In the literature, VAEGAN and MDGAN are most related to our work in term of using AE to improve the generator. However, our design is remarkably different: (1) VAEGAN combined KL divergence and reconstruction loss to train the inference model. With this design, it required an exact form of prior distribution and re-parameterization tricks for solving the optimization via back-propagation. In contrast, our method constrains AE by the data and latent sample distances. Our method is applicable to any prior distribution. (2) Unlike MDGAN, our design does not require two discriminators. (3) VAEGAN considered the reconstructed samples as “fake”, and MDGAN adopts this similarly in its manifold step. In contrast, we use them as “real” samples, which is important to restrain the discriminator in order to avoid gradient vanishing, therefore, reduce mode collapse. (4) Two of these methods regularize G simply by reconstruction loss. This is inadequate to solve the mode collapse. We conduct an analysis and explain why additional regularization is needed for AE. Experiment results demonstrate that our model outperforms MDGAN and VAEGAN.

3 Proposed Method

Mode collapse is an important issue for GAN. In this section, we first propose a new way to visualize the mode collapse. Based on the visualization results, we propose a new model, namely Dist-GAN, to solve this problem.

Fig. 1.
figure 1

(a) Mode collapse observed by data samples of the MNIST dataset, and (b) their corresponding latent samples of an uniform distribution. Mode collapse occurs frequently when the capacity of networks is small or the design of generator/discriminator networks is unbalance.
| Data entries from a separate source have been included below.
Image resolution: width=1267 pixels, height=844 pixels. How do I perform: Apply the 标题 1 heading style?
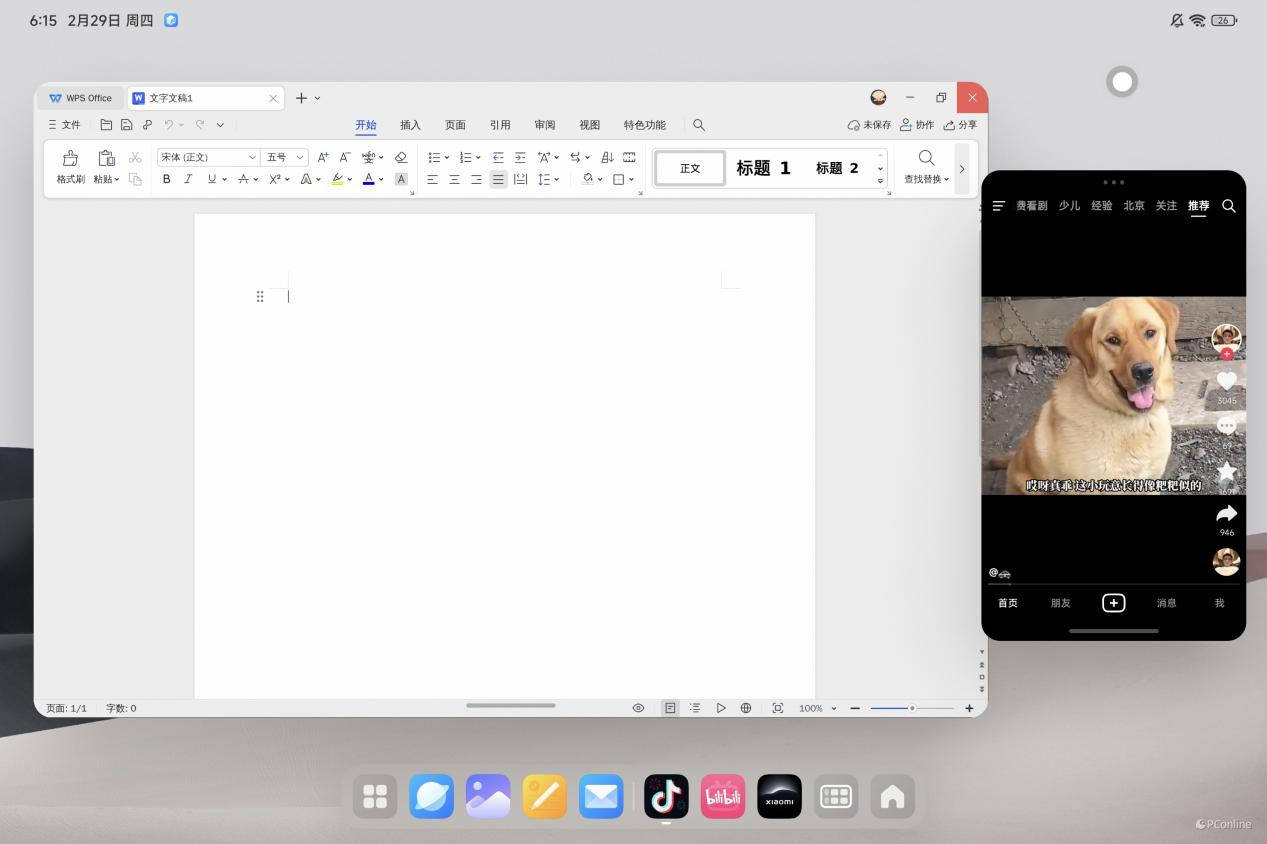(x=763, y=168)
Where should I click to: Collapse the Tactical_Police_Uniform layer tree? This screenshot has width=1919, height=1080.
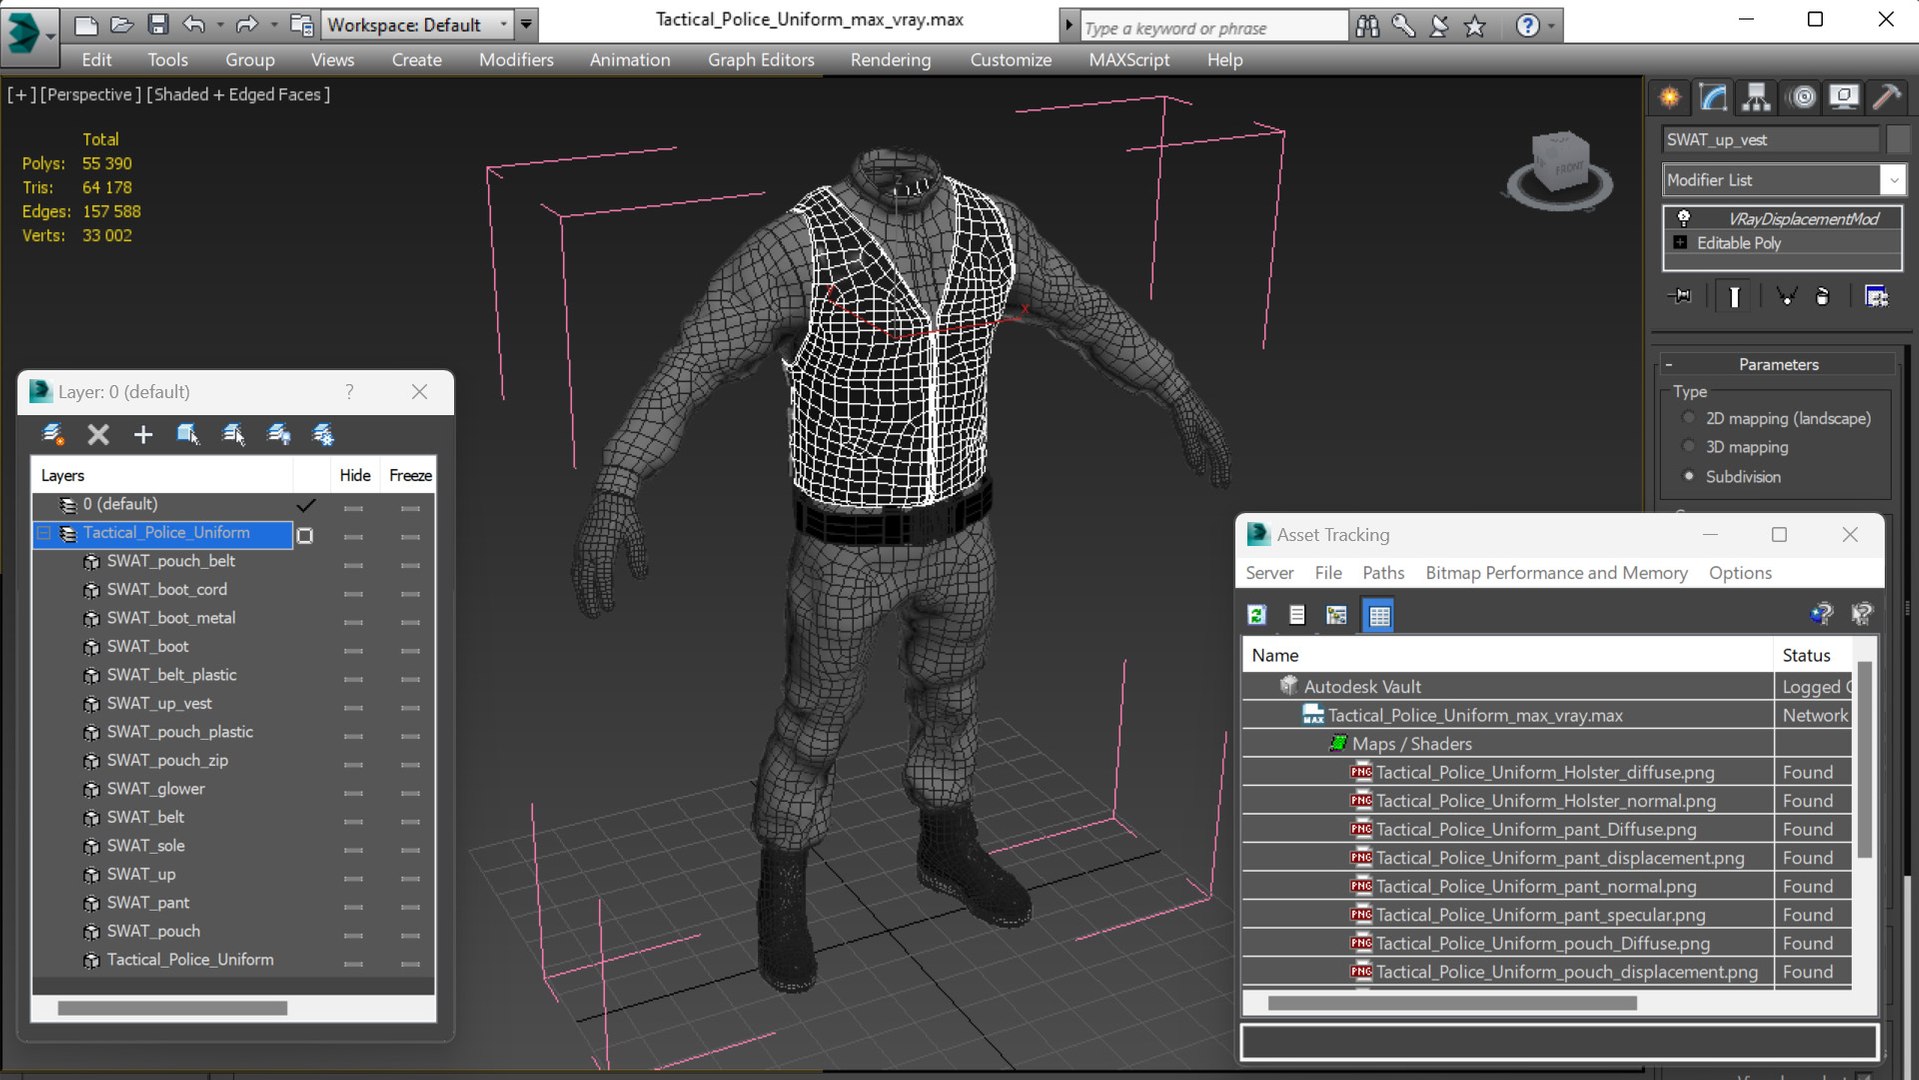click(44, 533)
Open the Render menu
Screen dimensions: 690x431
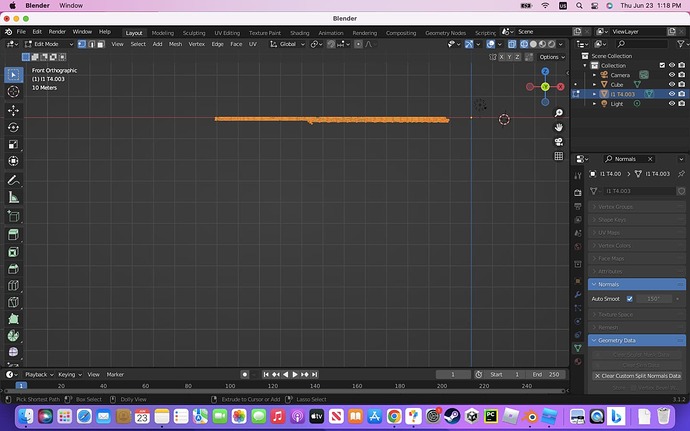(x=57, y=32)
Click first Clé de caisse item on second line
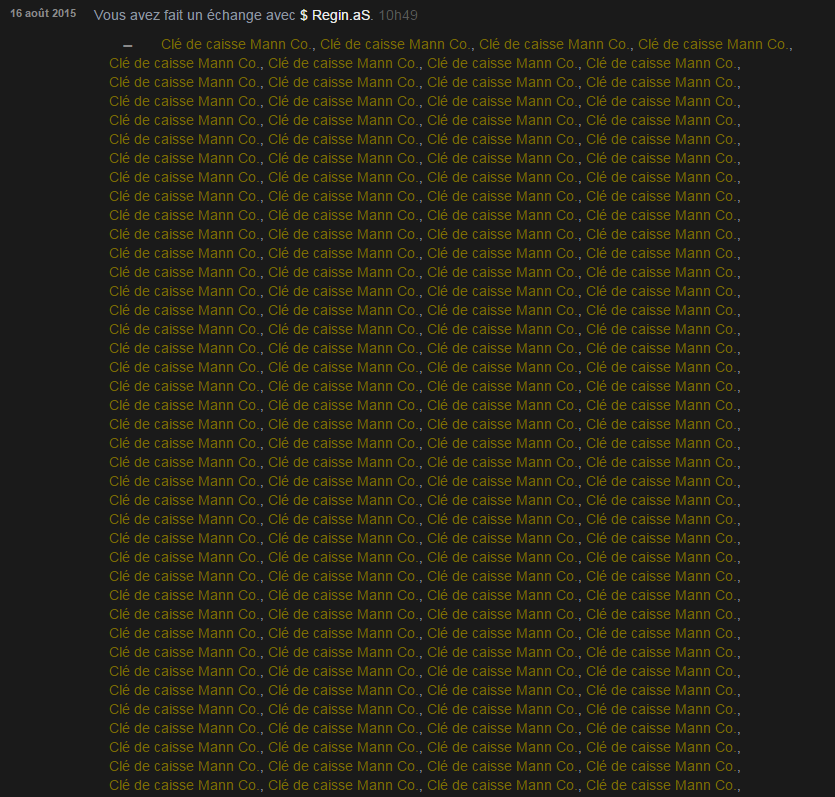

3.1 Visualize Mode Collapse in Latent Space

Mode collapse occurs when “the generator collapses to a parameter setting where it always emits the same point. When collapse to a single mode is imminent, the gradient of the discriminator may point in similar directions for many similar points.” [26]. Previous work usually examines mode collapse by visualizing a few collapsed samples (generated from random latent samples of a prior distribution). Figure 1a is an example. However, the data space is high-dimensional, therefore it is difficult to visualize points in the data space. On the other hand, the latent space is lower-dimensional and controllable, and it is possible to visualize the entire 2D/3D spaces. Thus, it could be advantageous to examine mode collapse in the latent space. However, the problem is that GAN is not invertible to map the data samples back to the latent space. Therefore, we propose the following method to visualize the samples and examine mode collapse in the latent space. We apply an off-the-shelf classifier. This classifier predicts labels of the generated samples. We visualize these class labels according to the latent samples, see Fig. 1b. This is possible because, for many datasets such as MNIST, pre-trained classifiers can achieve high accuracy, e.g. 0.04% error rate.

Fig. 2.
figure 2

Latent space visualization: The labels of 55 K 2D latent variables obtained by (a) DCGAN, (b) WGANGP, (c) our Dist-GAN\(_2\) (without latent-data distance) and (d) our Dist-GAN\(_3\) (with our proposed latent-data distance). The Dist-GAN settings are defined in the section of Experimental Results.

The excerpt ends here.